Aspects of the project will require you to work as a group, while other will need individual contributions. You are required to write a group evaluation reflecting on what you’ve learnt by working together. You may want to work on a shared body of research, or each maintain your own sketchbooks and notes. Assessment will take place individually at the end of the module.

Project 3 - Environment & Context - Liminal Spaces

CONTEXT

This is the last of three projects in this module and runs for four weeks. The aim is to promote an in-depth, exploratory and disciplined approach to help develop and frame your creative practice within contemporary art and/or illustration.

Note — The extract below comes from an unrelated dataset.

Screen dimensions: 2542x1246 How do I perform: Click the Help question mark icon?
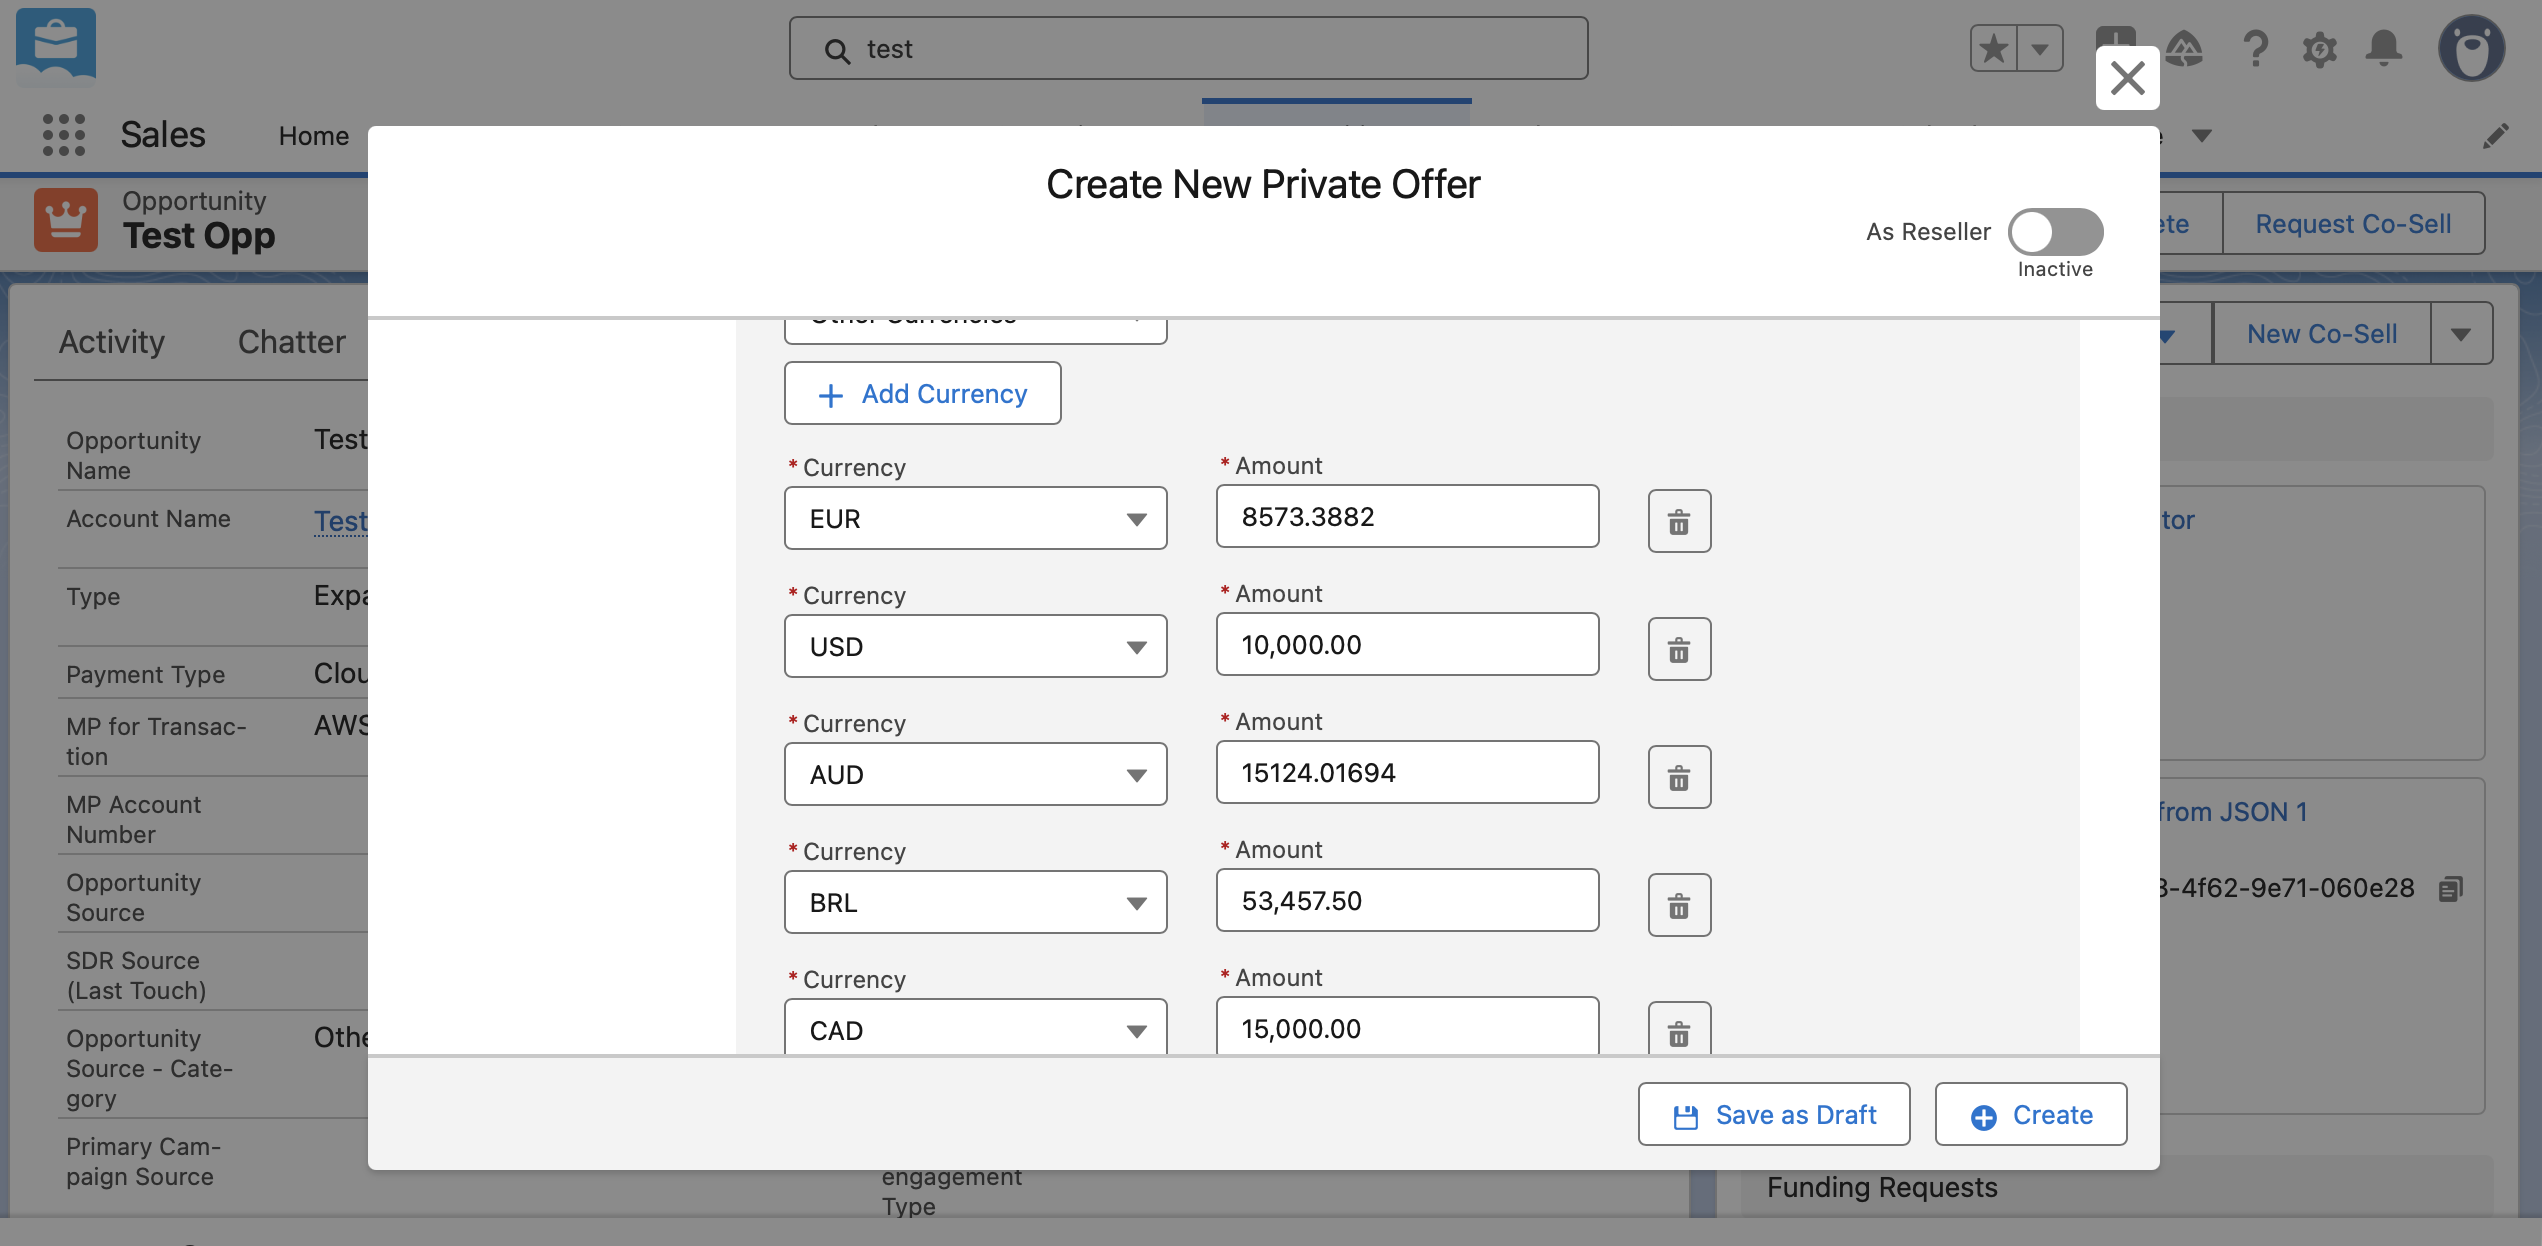point(2255,48)
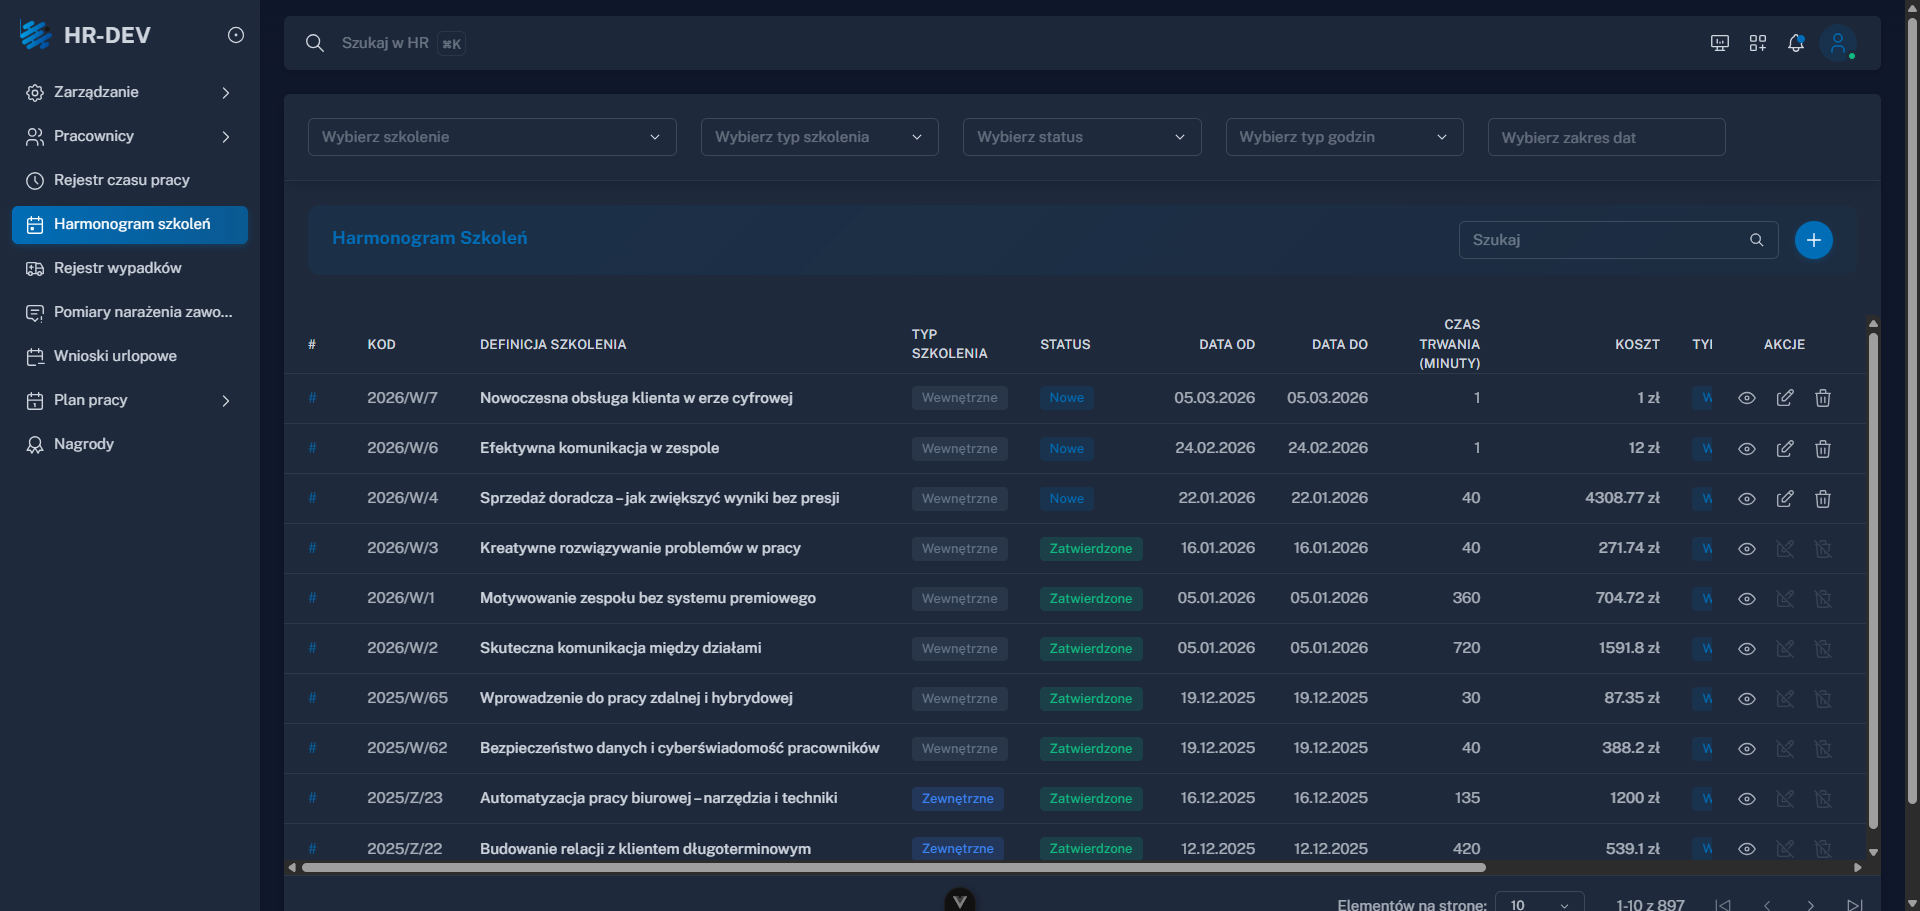The width and height of the screenshot is (1920, 911).
Task: View details of Kreatywne rozwiązywanie problemów via eye icon
Action: point(1747,548)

This project aims to consider of the ways in which the physical context (ie, place, scale, audience) of visual work impacts upon its reception and meaning through an exploration of environment and context.

BRIEF

The word liminal is derived from the Latin for threshold and describes experiences or spaces that are in between one thing and another. Liminal spaces are the areas or moments in which one thing becomes another through transformation, or sits between areas to be neither one thing nor another.

During drawing week you will identify liminal spaces around the University and document them through drawing, photography or other means.

Using your drawings and documentation as a starting point, explore the idea of the liminal through your choice of media, materials, scale, or positioning of your drawings.

For the rest of the project, continue to explore the theme of the liminal within your work. Extend your starting points beyond the physical context of the University, through use of scale, exploration of ideas, or by extending your current range of media or materials.

WHAT IS BEING LOOKING FOR:

A module portfolio of preparatory and finished work that documents the links between research, ideas and outcomes in response to projects.
Exploration of a range of materials, processes and media through which ideas are tested and developed. Evidence of visual awareness and conceptual thinking and of selecting appropriate methods of production.
A reflective journal that begins to establish the frameworks within which you operate as a creative practitioner, and an understanding of ways in which artefacts are interpreted.